TASK ITEM -> Over all lines in the data below, count those holding "empleo" and give only the result.
[MATERIAL PROVIDED — start]
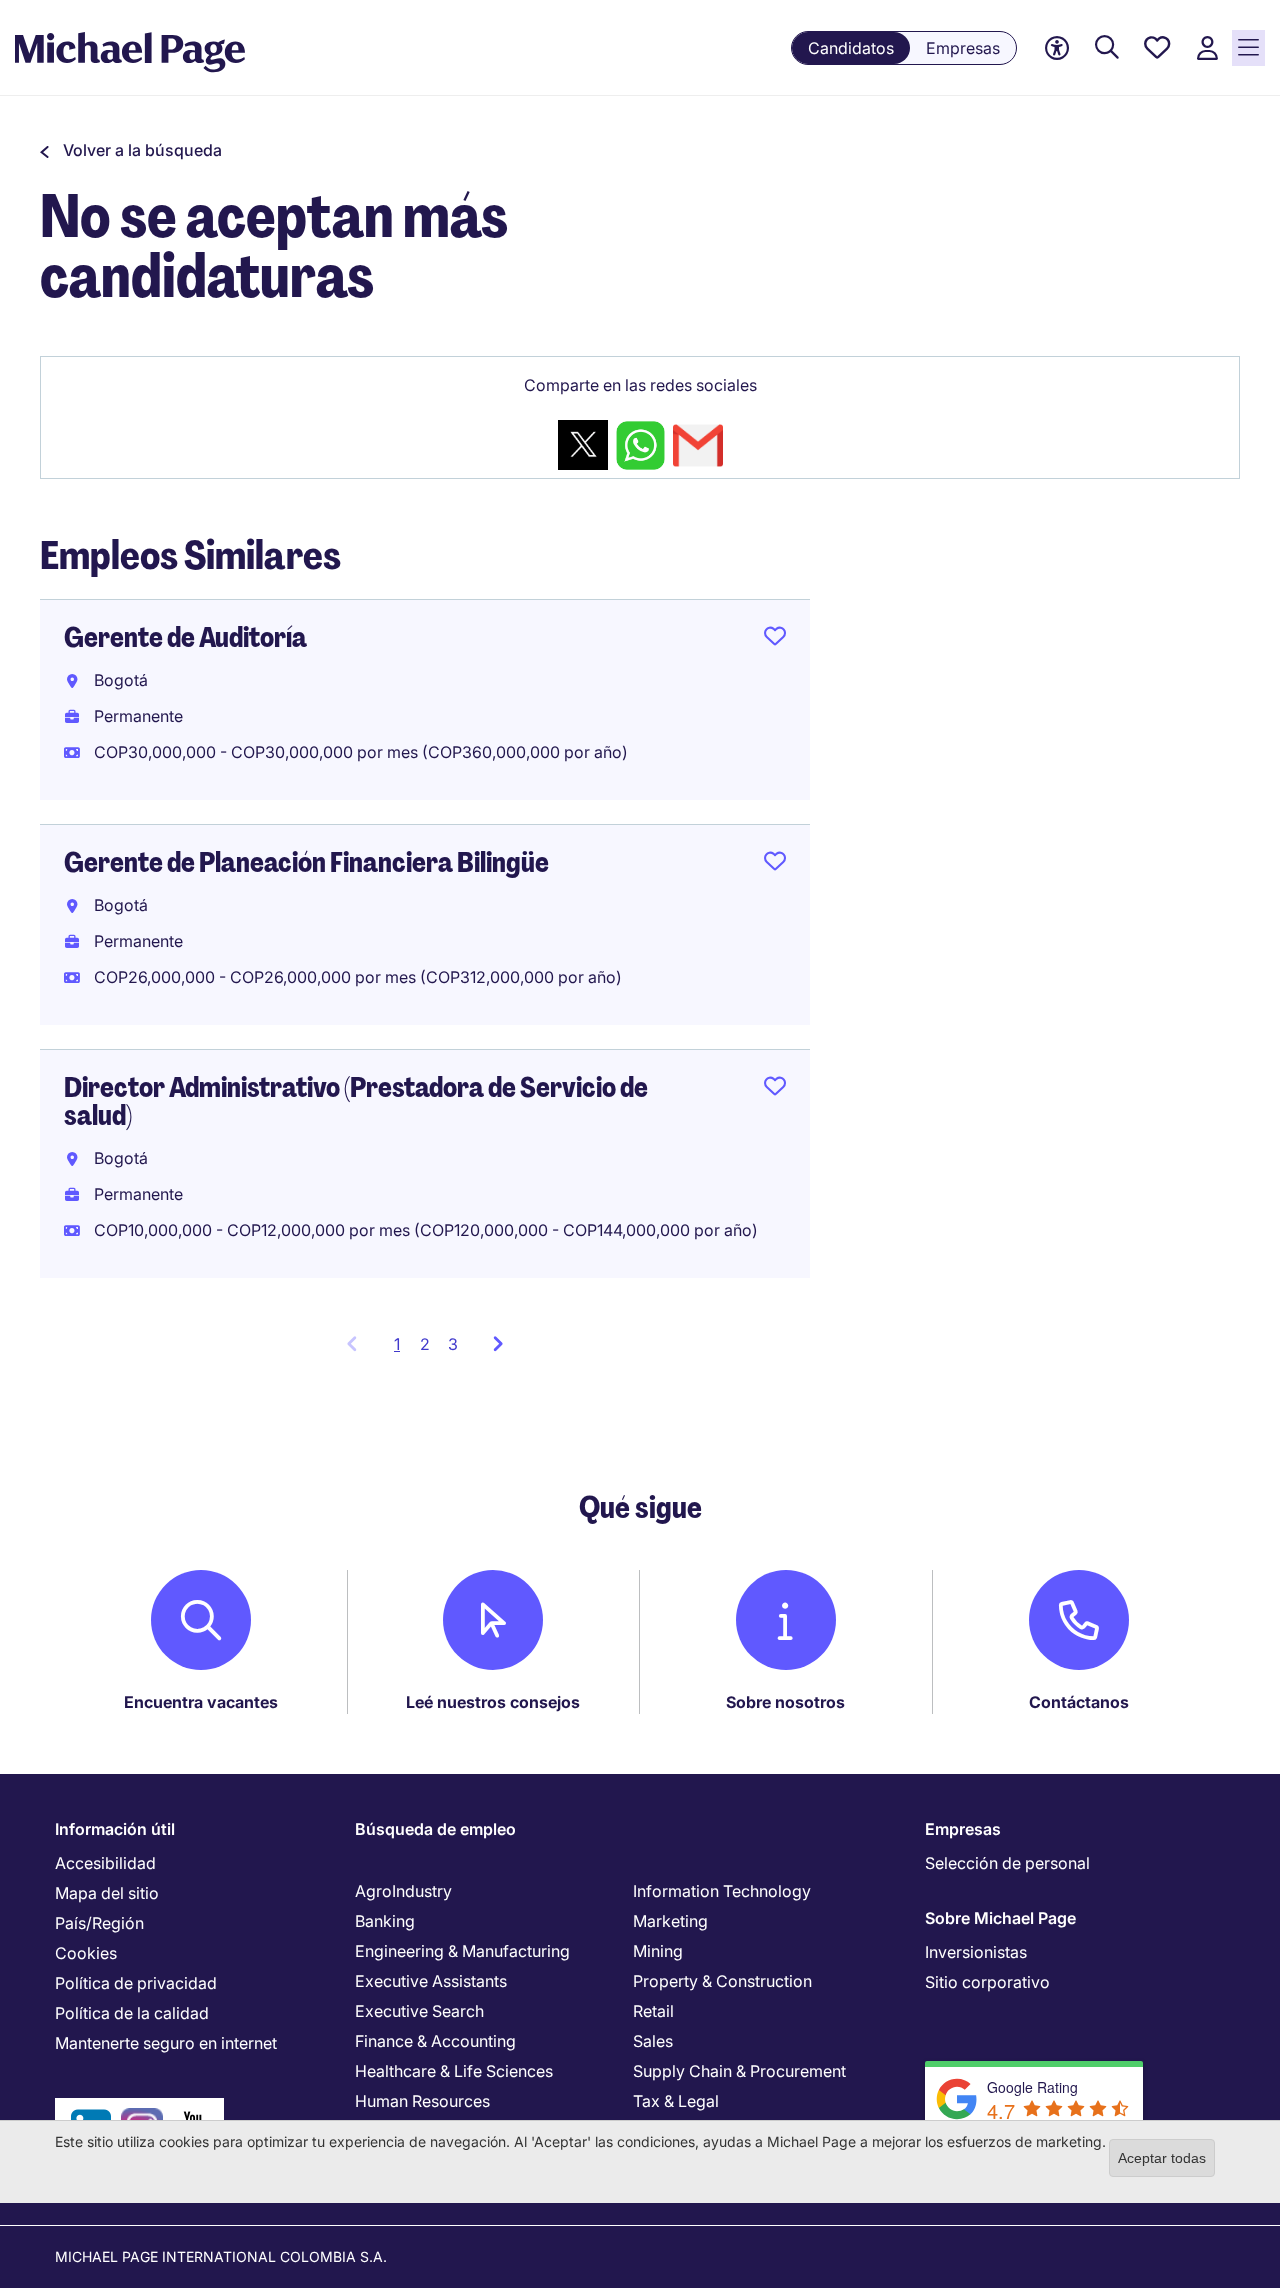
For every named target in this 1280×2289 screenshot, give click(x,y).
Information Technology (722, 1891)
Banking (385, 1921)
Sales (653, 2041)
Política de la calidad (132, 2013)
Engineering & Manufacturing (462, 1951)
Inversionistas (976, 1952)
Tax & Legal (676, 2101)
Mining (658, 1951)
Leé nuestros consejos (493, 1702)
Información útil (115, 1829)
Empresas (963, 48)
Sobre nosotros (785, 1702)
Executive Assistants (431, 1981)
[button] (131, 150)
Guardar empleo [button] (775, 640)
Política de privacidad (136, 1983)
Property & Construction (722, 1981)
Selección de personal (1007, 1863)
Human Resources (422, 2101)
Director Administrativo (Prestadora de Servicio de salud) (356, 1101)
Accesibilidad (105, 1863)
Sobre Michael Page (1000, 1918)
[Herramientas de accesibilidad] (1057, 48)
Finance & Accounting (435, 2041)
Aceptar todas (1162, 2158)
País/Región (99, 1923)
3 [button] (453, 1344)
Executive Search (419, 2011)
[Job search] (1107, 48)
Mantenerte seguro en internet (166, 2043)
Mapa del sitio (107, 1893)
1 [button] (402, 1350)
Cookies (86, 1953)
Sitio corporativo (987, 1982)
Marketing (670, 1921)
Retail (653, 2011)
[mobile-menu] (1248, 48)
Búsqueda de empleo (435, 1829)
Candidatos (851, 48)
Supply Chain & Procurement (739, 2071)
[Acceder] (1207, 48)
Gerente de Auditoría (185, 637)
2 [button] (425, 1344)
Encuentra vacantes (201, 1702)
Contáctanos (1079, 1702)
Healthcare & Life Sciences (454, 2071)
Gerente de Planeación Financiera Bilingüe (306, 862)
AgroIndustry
[MATERIAL PROVIDED — finish]
ANSWER BELOW -> 2